Last week, the Wall Street Journal ran a column by three economists, one an adviser to Sen. Barack Obama’s campaign, on why Obama’s health care plan will strengthen the economy.
Sen. Obama’s proposal will modernize our current system of employer- and government-provided health care, keeping what works well, and making the investments now that will lead to a more efficient medical system.
While Obama’s plan would let families who are satisfied with their existing coverage keep it, it also allows a number of other options—letting individuals and small businesses join cost-effective large insurance pools, including a robust public plan. By extending coverage to more people, encouraging preventive care and updating health care technology, Obama’s plan would lower costs for working families. Lower health care costs will take a lot of pressure off families getting squeezed in this economy.
Jonathan Cohn of The New Republic says Obama’s plan is an investment in a stronger economy.
Anybody who has no health insurance, has too little health insurance, or has health insurance that might not be around tomorrow will benefit from Obama’s health care plan.…
What’s more, creating a universal health system—or even moving towards one…would be good for the economy. It would help put in place mechanisms, like institutions that scrutinize new treatments for effectiveness, that would help tame runaway medical spending. It would let people move more freely from job to job, which should—at least in theory—allow them to maximize their productive potential. And it would provide businesses with a great deal more predictability about their employee health costs, something most corporate executives would appreciate.
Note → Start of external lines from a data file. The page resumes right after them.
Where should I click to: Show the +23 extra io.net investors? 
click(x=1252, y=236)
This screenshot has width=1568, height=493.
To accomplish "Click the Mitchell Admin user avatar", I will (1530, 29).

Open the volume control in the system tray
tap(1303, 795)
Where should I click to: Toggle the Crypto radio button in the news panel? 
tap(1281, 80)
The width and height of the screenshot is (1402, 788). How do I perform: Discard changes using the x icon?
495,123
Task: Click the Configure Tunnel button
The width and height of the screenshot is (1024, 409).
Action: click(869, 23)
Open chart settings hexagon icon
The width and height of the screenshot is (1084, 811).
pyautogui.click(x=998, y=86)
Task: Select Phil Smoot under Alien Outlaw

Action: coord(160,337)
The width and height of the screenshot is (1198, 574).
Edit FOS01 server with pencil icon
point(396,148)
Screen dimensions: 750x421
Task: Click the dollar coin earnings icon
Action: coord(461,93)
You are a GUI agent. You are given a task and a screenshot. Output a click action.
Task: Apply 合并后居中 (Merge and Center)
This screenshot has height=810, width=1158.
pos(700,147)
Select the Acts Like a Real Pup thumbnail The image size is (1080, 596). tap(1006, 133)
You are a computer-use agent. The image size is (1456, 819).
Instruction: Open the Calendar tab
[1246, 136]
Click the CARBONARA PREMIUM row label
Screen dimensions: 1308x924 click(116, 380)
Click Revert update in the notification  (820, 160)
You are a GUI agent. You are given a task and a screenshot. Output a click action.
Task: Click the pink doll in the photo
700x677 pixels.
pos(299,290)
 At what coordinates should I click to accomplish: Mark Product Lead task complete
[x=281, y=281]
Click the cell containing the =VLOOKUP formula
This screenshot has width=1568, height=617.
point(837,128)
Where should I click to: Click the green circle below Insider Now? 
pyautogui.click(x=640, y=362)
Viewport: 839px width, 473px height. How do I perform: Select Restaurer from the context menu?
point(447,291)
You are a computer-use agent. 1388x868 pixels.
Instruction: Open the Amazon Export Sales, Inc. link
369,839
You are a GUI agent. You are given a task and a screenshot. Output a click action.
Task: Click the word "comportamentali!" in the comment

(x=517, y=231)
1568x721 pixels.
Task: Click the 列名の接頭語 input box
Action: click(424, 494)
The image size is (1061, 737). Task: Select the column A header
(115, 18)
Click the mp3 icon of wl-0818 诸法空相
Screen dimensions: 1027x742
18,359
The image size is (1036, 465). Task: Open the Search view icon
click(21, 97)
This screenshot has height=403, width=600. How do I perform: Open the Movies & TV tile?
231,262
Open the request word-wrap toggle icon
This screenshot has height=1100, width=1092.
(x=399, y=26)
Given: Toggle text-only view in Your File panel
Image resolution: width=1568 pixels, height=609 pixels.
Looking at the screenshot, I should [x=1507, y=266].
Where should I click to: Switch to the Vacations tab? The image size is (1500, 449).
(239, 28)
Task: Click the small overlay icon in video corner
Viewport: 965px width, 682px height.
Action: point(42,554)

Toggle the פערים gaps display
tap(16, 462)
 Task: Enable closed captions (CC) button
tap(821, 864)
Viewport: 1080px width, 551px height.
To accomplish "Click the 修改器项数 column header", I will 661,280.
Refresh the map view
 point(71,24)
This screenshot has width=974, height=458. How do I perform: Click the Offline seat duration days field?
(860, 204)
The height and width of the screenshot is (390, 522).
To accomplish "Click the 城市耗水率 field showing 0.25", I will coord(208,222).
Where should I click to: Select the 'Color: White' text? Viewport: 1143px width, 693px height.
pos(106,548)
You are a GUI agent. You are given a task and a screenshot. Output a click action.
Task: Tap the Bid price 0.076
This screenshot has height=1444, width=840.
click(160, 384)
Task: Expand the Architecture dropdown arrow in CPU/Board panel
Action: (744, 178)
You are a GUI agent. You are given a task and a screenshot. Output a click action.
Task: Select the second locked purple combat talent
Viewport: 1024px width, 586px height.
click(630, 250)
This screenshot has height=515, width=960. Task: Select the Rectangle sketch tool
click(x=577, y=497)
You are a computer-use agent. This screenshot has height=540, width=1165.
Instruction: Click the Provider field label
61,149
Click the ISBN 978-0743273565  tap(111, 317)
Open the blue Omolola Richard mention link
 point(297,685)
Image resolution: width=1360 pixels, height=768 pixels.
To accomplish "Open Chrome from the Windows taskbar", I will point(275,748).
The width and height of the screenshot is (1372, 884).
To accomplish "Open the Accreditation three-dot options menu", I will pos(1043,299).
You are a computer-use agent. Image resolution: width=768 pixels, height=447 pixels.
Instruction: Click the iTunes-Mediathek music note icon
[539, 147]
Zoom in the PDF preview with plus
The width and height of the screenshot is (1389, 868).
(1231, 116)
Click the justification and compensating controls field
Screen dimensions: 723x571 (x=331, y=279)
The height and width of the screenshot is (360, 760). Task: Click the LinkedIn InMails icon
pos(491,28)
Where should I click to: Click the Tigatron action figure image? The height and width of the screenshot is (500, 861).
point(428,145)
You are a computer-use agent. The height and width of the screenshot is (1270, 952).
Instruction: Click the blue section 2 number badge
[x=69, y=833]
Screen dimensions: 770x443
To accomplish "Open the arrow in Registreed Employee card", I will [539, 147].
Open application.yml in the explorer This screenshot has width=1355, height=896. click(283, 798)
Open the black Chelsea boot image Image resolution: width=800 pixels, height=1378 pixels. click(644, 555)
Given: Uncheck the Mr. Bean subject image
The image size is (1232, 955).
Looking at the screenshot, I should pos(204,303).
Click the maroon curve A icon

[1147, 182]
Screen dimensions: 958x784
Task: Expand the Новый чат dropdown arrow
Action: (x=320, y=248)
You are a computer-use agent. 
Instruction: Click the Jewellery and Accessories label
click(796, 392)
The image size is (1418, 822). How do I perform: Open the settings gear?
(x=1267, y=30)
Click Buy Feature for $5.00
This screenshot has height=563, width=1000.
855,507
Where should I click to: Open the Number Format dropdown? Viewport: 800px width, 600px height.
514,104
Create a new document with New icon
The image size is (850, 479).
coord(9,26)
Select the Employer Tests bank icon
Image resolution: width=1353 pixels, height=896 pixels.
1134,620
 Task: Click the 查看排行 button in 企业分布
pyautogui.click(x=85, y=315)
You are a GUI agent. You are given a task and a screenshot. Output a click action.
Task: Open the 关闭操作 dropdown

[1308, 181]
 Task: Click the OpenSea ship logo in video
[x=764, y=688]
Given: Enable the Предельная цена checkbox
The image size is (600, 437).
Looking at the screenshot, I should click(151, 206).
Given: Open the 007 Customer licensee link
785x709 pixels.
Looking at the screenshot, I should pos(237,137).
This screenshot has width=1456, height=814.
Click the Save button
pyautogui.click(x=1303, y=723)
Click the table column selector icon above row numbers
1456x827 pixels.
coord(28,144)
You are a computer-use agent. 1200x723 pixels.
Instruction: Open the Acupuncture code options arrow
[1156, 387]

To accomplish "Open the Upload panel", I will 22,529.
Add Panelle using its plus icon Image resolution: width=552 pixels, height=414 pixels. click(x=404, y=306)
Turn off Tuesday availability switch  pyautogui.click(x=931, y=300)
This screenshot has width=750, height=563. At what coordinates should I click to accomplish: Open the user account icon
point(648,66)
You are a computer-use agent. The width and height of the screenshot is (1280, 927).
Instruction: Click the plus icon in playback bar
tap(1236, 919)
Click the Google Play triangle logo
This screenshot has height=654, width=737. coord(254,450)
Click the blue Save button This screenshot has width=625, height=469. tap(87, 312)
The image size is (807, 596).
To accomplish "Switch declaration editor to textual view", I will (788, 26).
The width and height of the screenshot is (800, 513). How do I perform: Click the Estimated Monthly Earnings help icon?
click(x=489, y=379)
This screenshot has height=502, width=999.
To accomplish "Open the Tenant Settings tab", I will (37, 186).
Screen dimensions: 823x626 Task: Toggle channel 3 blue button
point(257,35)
We know how we got into this financial crisis. Investment banks operated without the benefit of oversight, without restraints on greed, and millions of consumers were left unprotected, at risk of losing their homes and savings. McCain, in his own words, wants to make the health care system more like the banking system.
That’s the choice before voters on the issue of health care. Do we want to raise taxes, demolish coverage for millions and empower insurance companies at the expense of patients? Or do we want to expand access to affordable, high-quality health care to everyone?
2 Comments
Sorry, the comment form is closed at this time.












That is all we need. A health care system modeled after our financial structure which seems to be in a perilous condition. Examine the difference between McCain and Obama in general and ask yourself, who do I most identify with? John McCain who wants to preserve the tax incentives for the corporations who outsource jobs or Barack Obama who wants to give tax breaks to 95% of the people like you and me. I think it should be a clear choice. Someone who can take us in the right direction to help get us out of the mess that the last administration had gotten us into or John McCain who supports the Bush failed policies. No question about qualifications…..Obama is the man.
I know for many years Socialized Medicine has been a TABOO phrase, but it is now time to think about going toward this plan. I works well in other countries, with some glitches of course, but if we had a tax reform , our country could do this and the system would be better for it as well as the American Society. The way things are going, we could end up being a Third World Country.